ABOUT THIS EXERCISE: Repeat only the lines between the one with "Nederland (813, 110)" and the end of the material below, both ends included. Omit any picture.

DATA SUPPLIED:
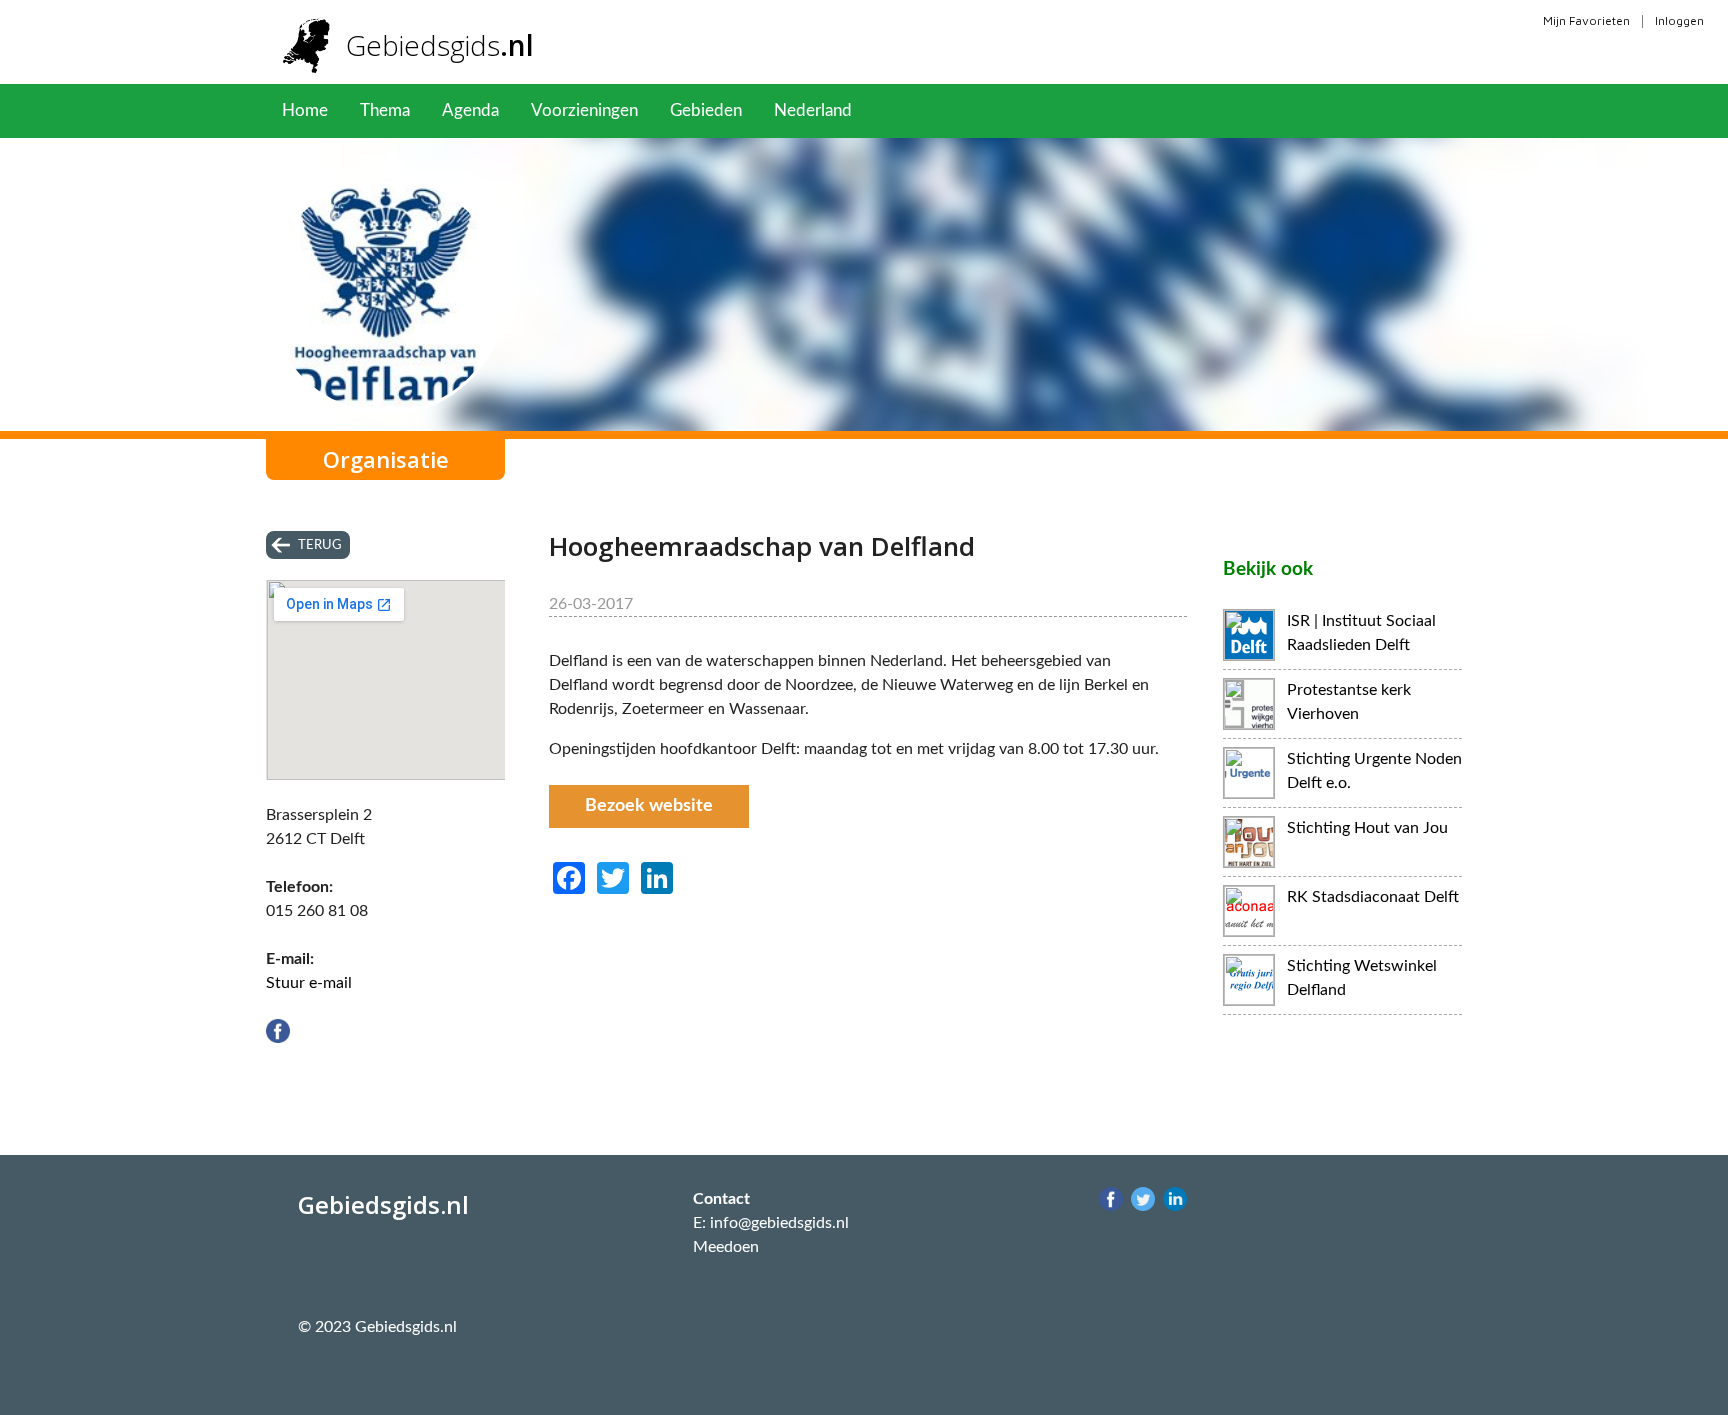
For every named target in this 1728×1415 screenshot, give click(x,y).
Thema (385, 110)
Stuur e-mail (309, 983)
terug (320, 545)
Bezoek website (649, 806)
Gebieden (706, 110)
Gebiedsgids (440, 45)
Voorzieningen (584, 110)
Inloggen (1679, 20)
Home (305, 110)
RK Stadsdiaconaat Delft (1373, 897)
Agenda (470, 110)
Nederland (813, 110)
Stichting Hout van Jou (1367, 828)
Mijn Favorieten (1586, 20)
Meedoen (726, 1247)
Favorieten (923, 110)
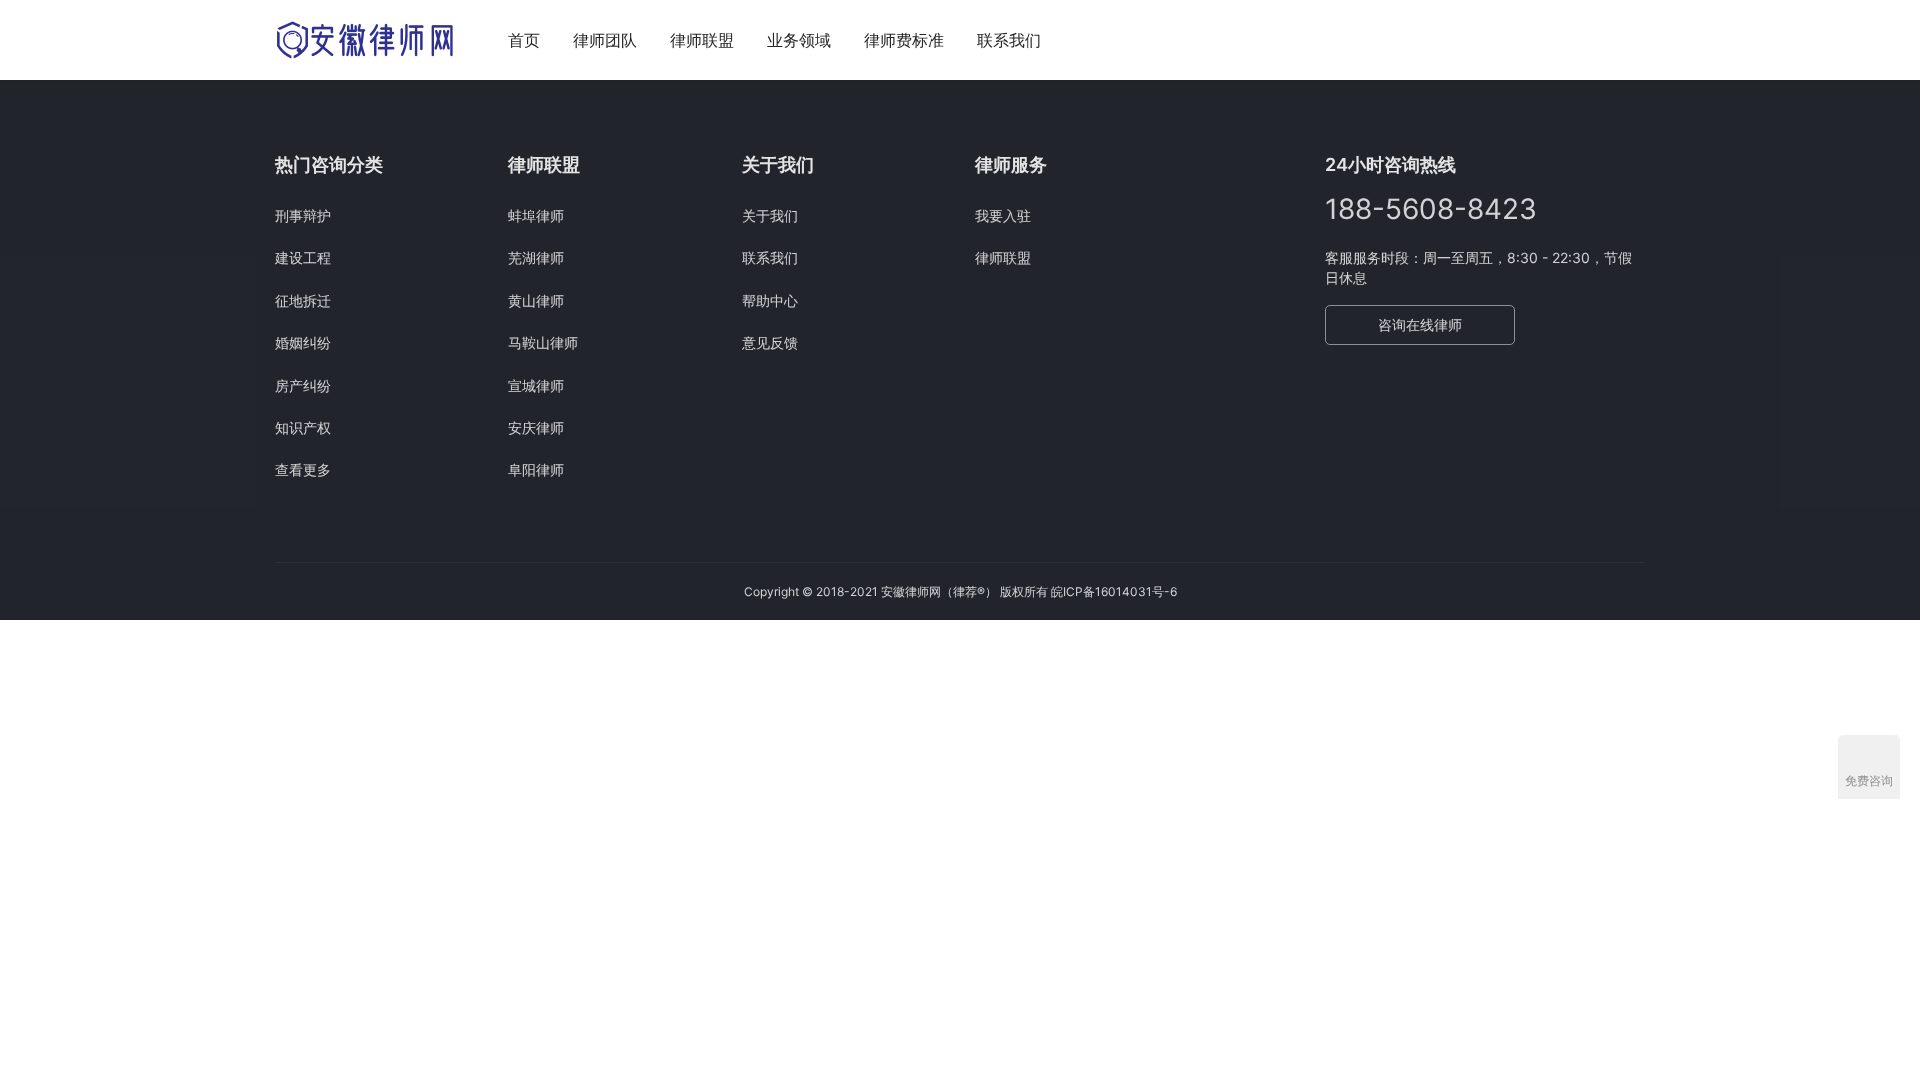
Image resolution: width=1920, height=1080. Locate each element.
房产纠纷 (303, 385)
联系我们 (1009, 40)
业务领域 (799, 40)
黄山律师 (536, 300)
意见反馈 (770, 342)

RESPONSE BOX:
Nederland (813, 110)
Stichting Hout van Jou (1367, 828)
Mijn Favorieten (1586, 20)
Meedoen (726, 1247)
Favorieten (923, 110)
Image resolution: width=1920, height=1080. Locate each element.
房产纠纷 (303, 385)
联系我们 (1009, 40)
业务领域 (799, 40)
黄山律师 (536, 300)
意见反馈 (770, 342)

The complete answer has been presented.